Vit et travaille à Aumont. Née à Paris en 1988
Elsa Abderhamani traite des lignes, franges de territoires, tenant de la structure comme de la frontière, de la formulation empirique d’un paysage comme de sa conquête. Elle parcourt, au sein de vidéos et de films d’animation, ces dimensions topographiques, politiques, avec la légèreté grave d’une caméra capable de contemplation, et de la densité propre à la « loi du cadre ». Elle a de ce principe, désignant chez Henri Faucillon les manoeuvres de sculpteurs de l’époque romane pour contraindre un motif à un support architectural, à la fois la densité de la représentation assignée à un cadre, et le silence éloquent du hors-champ, celui qui « se poursuit sans nous ». Apremont (2014), Commelles (2012), déroulent ainsi, selon les mouvements lents de la caméra, un « état » paysager, prétendant non à la complétude mais à une approche spéculative, foisonnante de sons, de variations sensibles, de la possibilité d’un événement dont le mystère reste entier.
Il y a une violence à circonscrire l’image, comme il y a violence à ériger les frontières d’un pays, dont l’artiste rappelle la mouvance (Frontières, 2012).

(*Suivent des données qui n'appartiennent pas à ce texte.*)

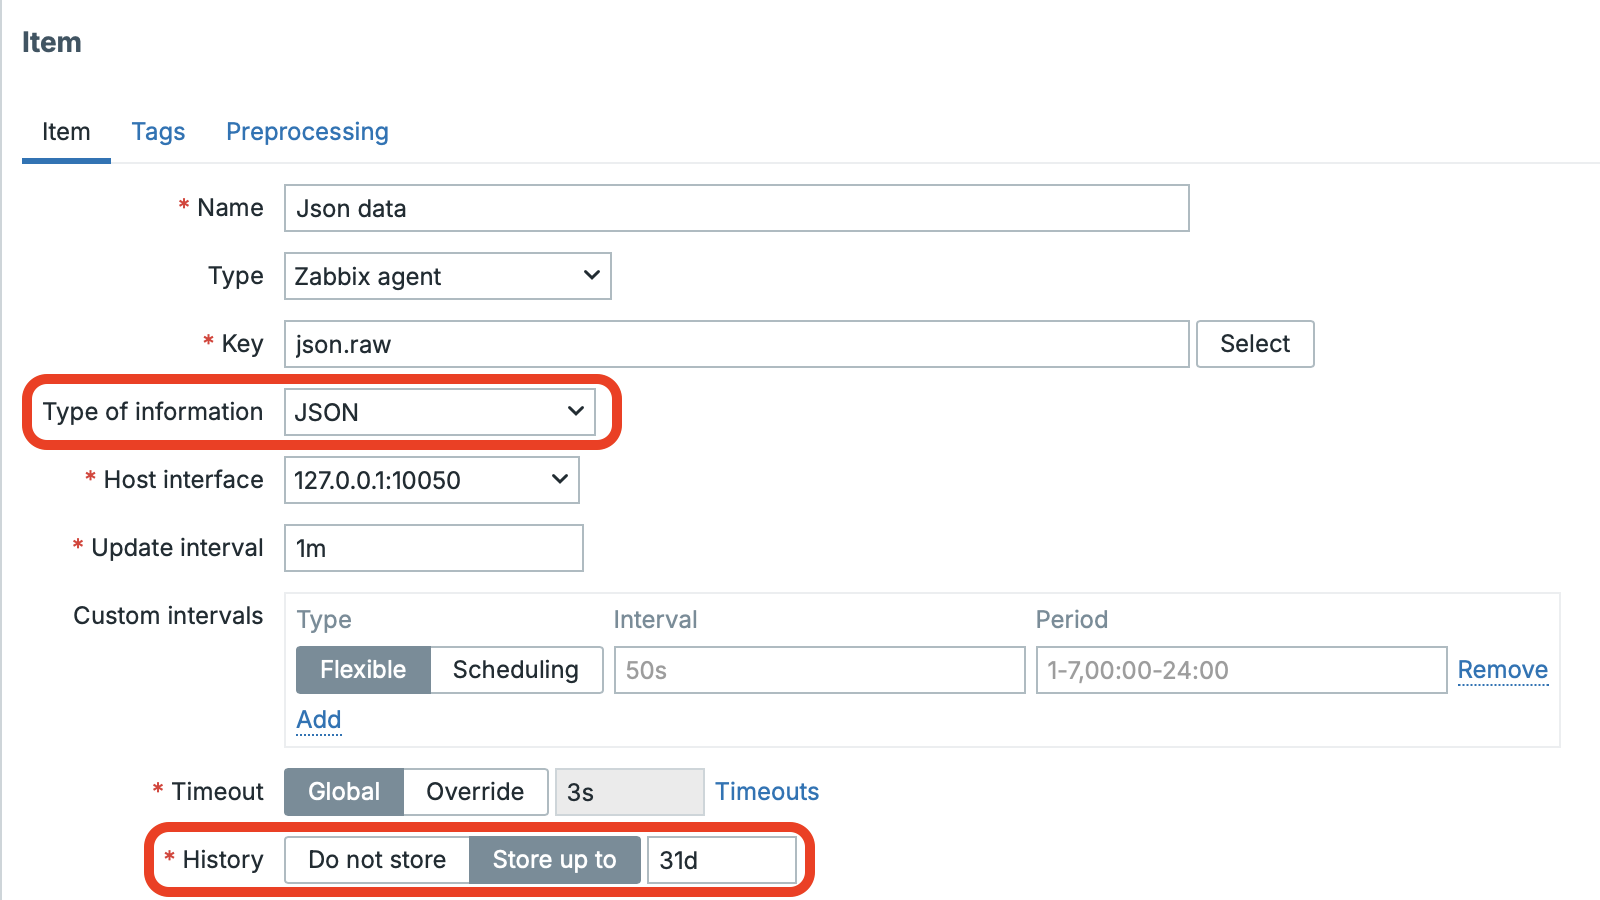This screenshot has width=1600, height=900.
Task: Open the Host interface dropdown
Action: [x=431, y=480]
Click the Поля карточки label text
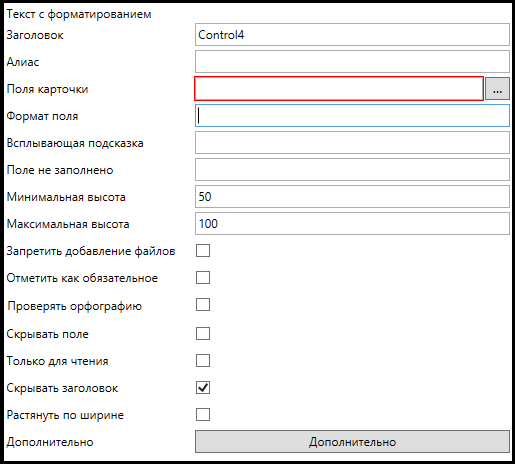The height and width of the screenshot is (464, 515). [47, 89]
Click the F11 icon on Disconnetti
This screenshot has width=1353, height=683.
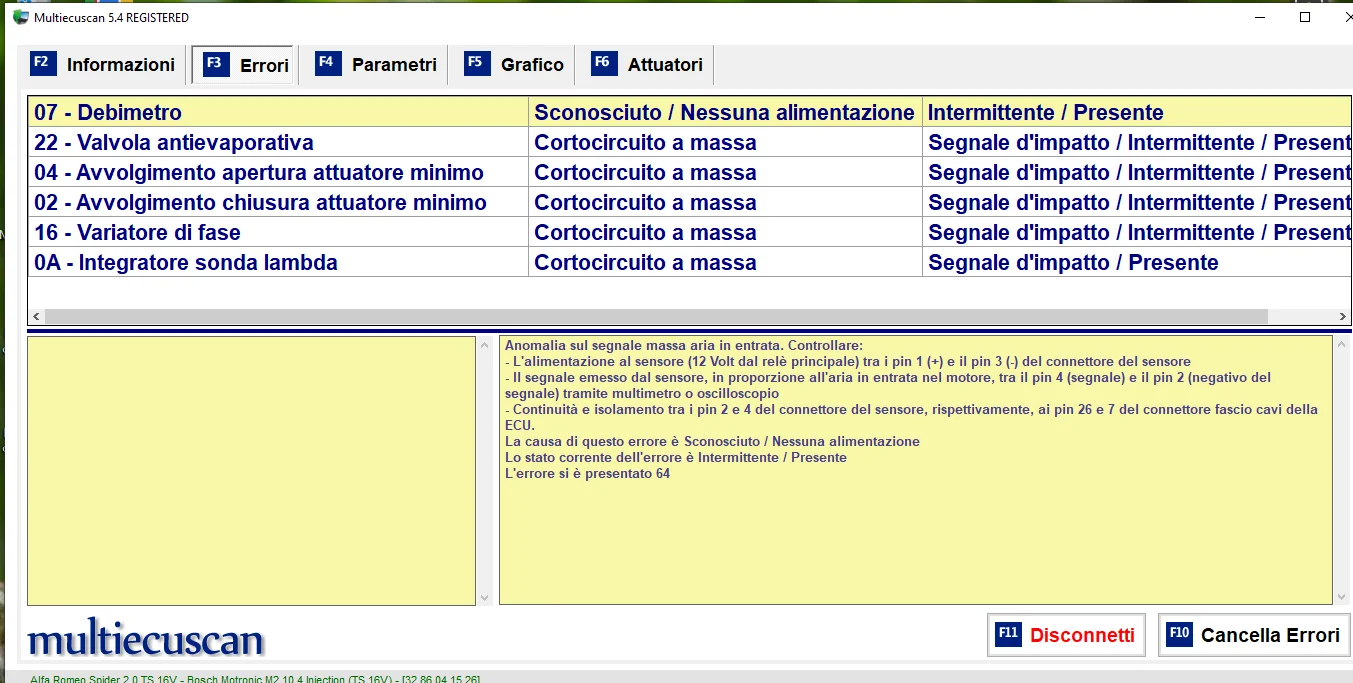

Au même titre que relever les tracés du monde ou réaliser la captation d’un paysage peuvent faire œuvre d’appropriation - c’est l’histoire originelle de la peinture du paysage américain, valant pour connaissance et conquête -, rappeler les incertitudes historiques des tracés ainsi obtenus dit la part arbitraire de ces représentations (Maps, 2012). La distance, l’ironie campent des formes fictionnelles au sein de vidéos sans dialogue : ainsi des deux personnages en costumes de gladiateurs, maniant mécaniquement leurs épées de pacotille dans un cirque romain et touristique, parmi les images minutieuses de paysages en respiration (Le Cirque, 2016).